(DATA UNDER STUDY begins)

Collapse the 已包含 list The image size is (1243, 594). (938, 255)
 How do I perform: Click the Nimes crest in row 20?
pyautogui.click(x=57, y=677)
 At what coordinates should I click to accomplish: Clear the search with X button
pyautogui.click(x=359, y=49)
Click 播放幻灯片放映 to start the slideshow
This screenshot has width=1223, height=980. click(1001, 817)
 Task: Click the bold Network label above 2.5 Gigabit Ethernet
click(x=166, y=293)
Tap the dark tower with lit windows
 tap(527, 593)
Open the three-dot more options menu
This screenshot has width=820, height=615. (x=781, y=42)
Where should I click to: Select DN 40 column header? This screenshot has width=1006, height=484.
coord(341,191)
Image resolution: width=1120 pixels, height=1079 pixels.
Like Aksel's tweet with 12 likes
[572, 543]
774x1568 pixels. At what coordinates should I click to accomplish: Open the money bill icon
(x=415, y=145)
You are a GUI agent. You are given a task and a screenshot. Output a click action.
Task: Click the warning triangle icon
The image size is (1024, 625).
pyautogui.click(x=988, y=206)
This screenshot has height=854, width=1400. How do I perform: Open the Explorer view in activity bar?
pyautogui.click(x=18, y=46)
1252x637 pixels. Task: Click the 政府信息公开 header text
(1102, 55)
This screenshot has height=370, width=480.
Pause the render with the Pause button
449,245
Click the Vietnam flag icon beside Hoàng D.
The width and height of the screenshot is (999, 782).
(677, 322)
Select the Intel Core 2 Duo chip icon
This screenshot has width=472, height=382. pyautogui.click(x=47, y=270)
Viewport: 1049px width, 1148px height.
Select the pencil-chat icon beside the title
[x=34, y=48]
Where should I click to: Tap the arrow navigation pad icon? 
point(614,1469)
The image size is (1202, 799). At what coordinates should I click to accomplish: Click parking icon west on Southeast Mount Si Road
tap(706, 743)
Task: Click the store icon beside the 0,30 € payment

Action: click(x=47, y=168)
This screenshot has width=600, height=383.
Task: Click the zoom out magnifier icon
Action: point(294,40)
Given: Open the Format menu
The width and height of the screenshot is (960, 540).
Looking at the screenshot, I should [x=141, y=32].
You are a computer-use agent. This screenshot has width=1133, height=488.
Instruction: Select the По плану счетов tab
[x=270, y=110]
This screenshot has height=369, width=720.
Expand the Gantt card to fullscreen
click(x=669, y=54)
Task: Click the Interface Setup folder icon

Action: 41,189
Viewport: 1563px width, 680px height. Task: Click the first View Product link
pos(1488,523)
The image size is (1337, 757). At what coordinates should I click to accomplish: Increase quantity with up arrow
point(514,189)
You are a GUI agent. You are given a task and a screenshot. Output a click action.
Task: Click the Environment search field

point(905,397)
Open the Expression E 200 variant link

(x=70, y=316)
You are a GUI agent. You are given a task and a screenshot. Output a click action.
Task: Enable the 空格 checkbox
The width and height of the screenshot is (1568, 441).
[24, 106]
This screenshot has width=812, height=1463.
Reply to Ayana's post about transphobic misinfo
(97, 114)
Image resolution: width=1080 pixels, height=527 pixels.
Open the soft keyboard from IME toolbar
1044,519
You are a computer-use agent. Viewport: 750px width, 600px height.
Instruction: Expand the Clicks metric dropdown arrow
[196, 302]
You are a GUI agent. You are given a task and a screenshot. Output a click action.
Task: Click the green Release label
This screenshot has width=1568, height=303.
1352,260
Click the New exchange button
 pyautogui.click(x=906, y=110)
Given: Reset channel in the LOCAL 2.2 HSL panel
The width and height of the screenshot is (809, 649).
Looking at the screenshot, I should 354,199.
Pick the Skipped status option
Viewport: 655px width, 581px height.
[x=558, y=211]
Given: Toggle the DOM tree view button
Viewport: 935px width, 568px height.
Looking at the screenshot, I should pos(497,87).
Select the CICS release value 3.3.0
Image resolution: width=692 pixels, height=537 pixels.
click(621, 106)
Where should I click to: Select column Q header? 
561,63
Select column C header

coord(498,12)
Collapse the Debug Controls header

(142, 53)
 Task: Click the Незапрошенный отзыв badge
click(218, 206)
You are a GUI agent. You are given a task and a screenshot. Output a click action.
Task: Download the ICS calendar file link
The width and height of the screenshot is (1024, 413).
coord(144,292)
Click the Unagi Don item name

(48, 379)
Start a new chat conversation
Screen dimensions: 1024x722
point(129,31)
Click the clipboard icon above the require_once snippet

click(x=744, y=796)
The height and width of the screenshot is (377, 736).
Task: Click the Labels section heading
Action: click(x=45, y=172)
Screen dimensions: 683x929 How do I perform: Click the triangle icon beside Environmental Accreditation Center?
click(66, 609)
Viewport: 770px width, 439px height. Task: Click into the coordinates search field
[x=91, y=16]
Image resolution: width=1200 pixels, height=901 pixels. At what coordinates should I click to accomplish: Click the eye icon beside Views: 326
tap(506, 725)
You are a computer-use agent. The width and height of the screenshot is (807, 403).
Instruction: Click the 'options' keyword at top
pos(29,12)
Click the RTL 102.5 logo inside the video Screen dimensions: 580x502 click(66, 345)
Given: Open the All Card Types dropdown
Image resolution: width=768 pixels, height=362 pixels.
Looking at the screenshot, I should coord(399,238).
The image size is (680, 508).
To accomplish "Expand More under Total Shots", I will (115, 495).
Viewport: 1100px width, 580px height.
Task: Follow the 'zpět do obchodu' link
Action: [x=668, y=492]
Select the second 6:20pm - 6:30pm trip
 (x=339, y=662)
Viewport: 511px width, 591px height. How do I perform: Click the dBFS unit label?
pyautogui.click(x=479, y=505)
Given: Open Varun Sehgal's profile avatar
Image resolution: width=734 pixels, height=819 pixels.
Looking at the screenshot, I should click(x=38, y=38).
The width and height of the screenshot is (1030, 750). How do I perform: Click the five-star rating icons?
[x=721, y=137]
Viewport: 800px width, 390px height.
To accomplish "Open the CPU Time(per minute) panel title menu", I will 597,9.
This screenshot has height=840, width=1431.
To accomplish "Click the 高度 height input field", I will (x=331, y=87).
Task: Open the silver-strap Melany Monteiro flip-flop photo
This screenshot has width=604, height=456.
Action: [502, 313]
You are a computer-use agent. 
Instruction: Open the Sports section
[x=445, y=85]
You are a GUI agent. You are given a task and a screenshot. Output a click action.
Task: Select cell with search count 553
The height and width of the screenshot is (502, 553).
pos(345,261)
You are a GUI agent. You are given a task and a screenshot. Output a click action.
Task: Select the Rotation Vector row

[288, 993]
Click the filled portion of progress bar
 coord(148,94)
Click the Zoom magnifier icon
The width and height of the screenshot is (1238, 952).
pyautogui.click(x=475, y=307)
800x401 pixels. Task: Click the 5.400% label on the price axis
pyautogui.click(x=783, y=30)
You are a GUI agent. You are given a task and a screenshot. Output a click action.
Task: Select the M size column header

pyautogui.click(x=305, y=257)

(DATA UNDER STUDY ends)

### EXERCISE
Every line above needs to be repeated exactly as shown.

### ANSWER FOR THIS EXERCISE
Collapse the 已包含 list The image size is (1243, 594). (938, 255)
 How do I perform: Click the Nimes crest in row 20?
pyautogui.click(x=57, y=677)
 At what coordinates should I click to accomplish: Clear the search with X button
pyautogui.click(x=359, y=49)
Click 播放幻灯片放映 to start the slideshow
This screenshot has width=1223, height=980. click(1001, 817)
 Task: Click the bold Network label above 2.5 Gigabit Ethernet
click(x=166, y=293)
Tap the dark tower with lit windows
 tap(527, 593)
Open the three-dot more options menu
This screenshot has width=820, height=615. (x=781, y=42)
Where should I click to: Select DN 40 column header? This screenshot has width=1006, height=484.
coord(341,191)
Image resolution: width=1120 pixels, height=1079 pixels.
Like Aksel's tweet with 12 likes
[572, 543]
774x1568 pixels. At what coordinates should I click to accomplish: Open the money bill icon
(x=415, y=145)
You are a GUI agent. You are given a task and a screenshot. Output a click action.
Task: Click the warning triangle icon
The image size is (1024, 625).
pyautogui.click(x=988, y=206)
This screenshot has height=854, width=1400. How do I perform: Open the Explorer view in activity bar?
pyautogui.click(x=18, y=46)
1252x637 pixels. Task: Click the 政府信息公开 header text
(1102, 55)
This screenshot has height=370, width=480.
Pause the render with the Pause button
449,245
Click the Vietnam flag icon beside Hoàng D.
The width and height of the screenshot is (999, 782).
(677, 322)
Select the Intel Core 2 Duo chip icon
This screenshot has width=472, height=382. pyautogui.click(x=47, y=270)
Viewport: 1049px width, 1148px height.
Select the pencil-chat icon beside the title
[x=34, y=48]
Where should I click to: Tap the arrow navigation pad icon? 
point(614,1469)
The image size is (1202, 799). At what coordinates should I click to accomplish: Click parking icon west on Southeast Mount Si Road
tap(706, 743)
Task: Click the store icon beside the 0,30 € payment

Action: click(x=47, y=168)
This screenshot has width=600, height=383.
Task: Click the zoom out magnifier icon
Action: point(294,40)
Given: Open the Format menu
The width and height of the screenshot is (960, 540).
Looking at the screenshot, I should [x=141, y=32].
You are a computer-use agent. This screenshot has width=1133, height=488.
Instruction: Select the По плану счетов tab
[x=270, y=110]
This screenshot has height=369, width=720.
Expand the Gantt card to fullscreen
click(x=669, y=54)
Task: Click the Interface Setup folder icon

Action: 41,189
Viewport: 1563px width, 680px height. Task: Click the first View Product link
pos(1488,523)
The image size is (1337, 757). At what coordinates should I click to accomplish: Increase quantity with up arrow
point(514,189)
You are a GUI agent. You are given a task and a screenshot. Output a click action.
Task: Click the Environment search field

point(905,397)
Open the Expression E 200 variant link

(x=70, y=316)
You are a GUI agent. You are given a task and a screenshot. Output a click action.
Task: Enable the 空格 checkbox
The width and height of the screenshot is (1568, 441).
[24, 106]
This screenshot has width=812, height=1463.
Reply to Ayana's post about transphobic misinfo
(97, 114)
Image resolution: width=1080 pixels, height=527 pixels.
Open the soft keyboard from IME toolbar
1044,519
You are a computer-use agent. Viewport: 750px width, 600px height.
Instruction: Expand the Clicks metric dropdown arrow
[196, 302]
You are a GUI agent. You are given a task and a screenshot. Output a click action.
Task: Click the green Release label
This screenshot has width=1568, height=303.
1352,260
Click the New exchange button
 pyautogui.click(x=906, y=110)
Given: Reset channel in the LOCAL 2.2 HSL panel
The width and height of the screenshot is (809, 649).
Looking at the screenshot, I should 354,199.
Pick the Skipped status option
Viewport: 655px width, 581px height.
[x=558, y=211]
Given: Toggle the DOM tree view button
Viewport: 935px width, 568px height.
Looking at the screenshot, I should pos(497,87).
Select the CICS release value 3.3.0
Image resolution: width=692 pixels, height=537 pixels.
click(621, 106)
Where should I click to: Select column Q header? 
561,63
Select column C header

coord(498,12)
Collapse the Debug Controls header

(142, 53)
 Task: Click the Незапрошенный отзыв badge
click(218, 206)
You are a GUI agent. You are given a task and a screenshot. Output a click action.
Task: Download the ICS calendar file link
The width and height of the screenshot is (1024, 413).
coord(144,292)
Click the Unagi Don item name

(48, 379)
Start a new chat conversation
Screen dimensions: 1024x722
point(129,31)
Click the clipboard icon above the require_once snippet

click(x=744, y=796)
The height and width of the screenshot is (377, 736).
Task: Click the Labels section heading
Action: click(x=45, y=172)
Screen dimensions: 683x929 How do I perform: Click the triangle icon beside Environmental Accreditation Center?
click(66, 609)
Viewport: 770px width, 439px height. Task: Click into the coordinates search field
[x=91, y=16]
Image resolution: width=1200 pixels, height=901 pixels. At what coordinates should I click to accomplish: Click the eye icon beside Views: 326
tap(506, 725)
You are a computer-use agent. The width and height of the screenshot is (807, 403).
Instruction: Click the 'options' keyword at top
pos(29,12)
Click the RTL 102.5 logo inside the video Screen dimensions: 580x502 click(66, 345)
Given: Open the All Card Types dropdown
Image resolution: width=768 pixels, height=362 pixels.
Looking at the screenshot, I should coord(399,238).
The image size is (680, 508).
To accomplish "Expand More under Total Shots", I will (115, 495).
Viewport: 1100px width, 580px height.
Task: Follow the 'zpět do obchodu' link
Action: [x=668, y=492]
Select the second 6:20pm - 6:30pm trip
 (x=339, y=662)
Viewport: 511px width, 591px height. How do I perform: Click the dBFS unit label?
pyautogui.click(x=479, y=505)
Given: Open Varun Sehgal's profile avatar
Image resolution: width=734 pixels, height=819 pixels.
Looking at the screenshot, I should click(x=38, y=38).
The width and height of the screenshot is (1030, 750). How do I perform: Click the five-star rating icons?
[x=721, y=137]
Viewport: 800px width, 390px height.
To accomplish "Open the CPU Time(per minute) panel title menu", I will 597,9.
This screenshot has height=840, width=1431.
To accomplish "Click the 高度 height input field", I will (x=331, y=87).
Task: Open the silver-strap Melany Monteiro flip-flop photo
This screenshot has width=604, height=456.
Action: [502, 313]
You are a computer-use agent. 
Instruction: Open the Sports section
[x=445, y=85]
You are a GUI agent. You are given a task and a screenshot. Output a click action.
Task: Select cell with search count 553
The height and width of the screenshot is (502, 553).
pos(345,261)
You are a GUI agent. You are given a task and a screenshot. Output a click action.
Task: Select the Rotation Vector row

[288, 993]
Click the filled portion of progress bar
 coord(148,94)
Click the Zoom magnifier icon
The width and height of the screenshot is (1238, 952).
pyautogui.click(x=475, y=307)
800x401 pixels. Task: Click the 5.400% label on the price axis
pyautogui.click(x=783, y=30)
You are a GUI agent. You are given a task and a screenshot. Output a click action.
Task: Select the M size column header

pyautogui.click(x=305, y=257)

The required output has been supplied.